__What is needed__: Write out the lines between the one containing "Tap the bull" and the one containing "will [407, 195].", inclusive, and nothing else.

__Material__:

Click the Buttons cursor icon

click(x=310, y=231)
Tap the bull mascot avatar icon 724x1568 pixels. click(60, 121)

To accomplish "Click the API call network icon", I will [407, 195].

--

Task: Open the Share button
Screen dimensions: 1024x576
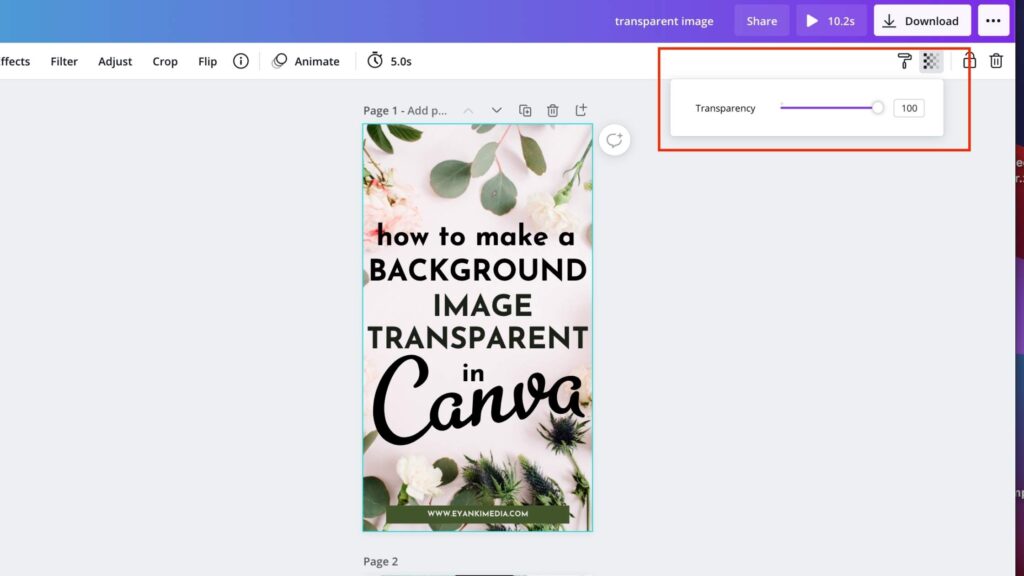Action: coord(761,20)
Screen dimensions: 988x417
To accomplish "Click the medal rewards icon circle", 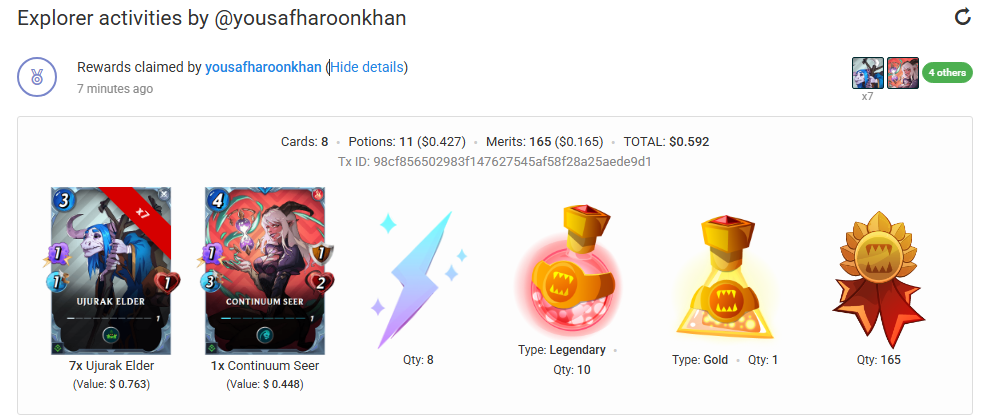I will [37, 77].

__Exercise result__:
Tap the bull mascot avatar icon 724x1568 pixels. click(60, 121)

To accomplish "Click the API call network icon", I will [407, 195].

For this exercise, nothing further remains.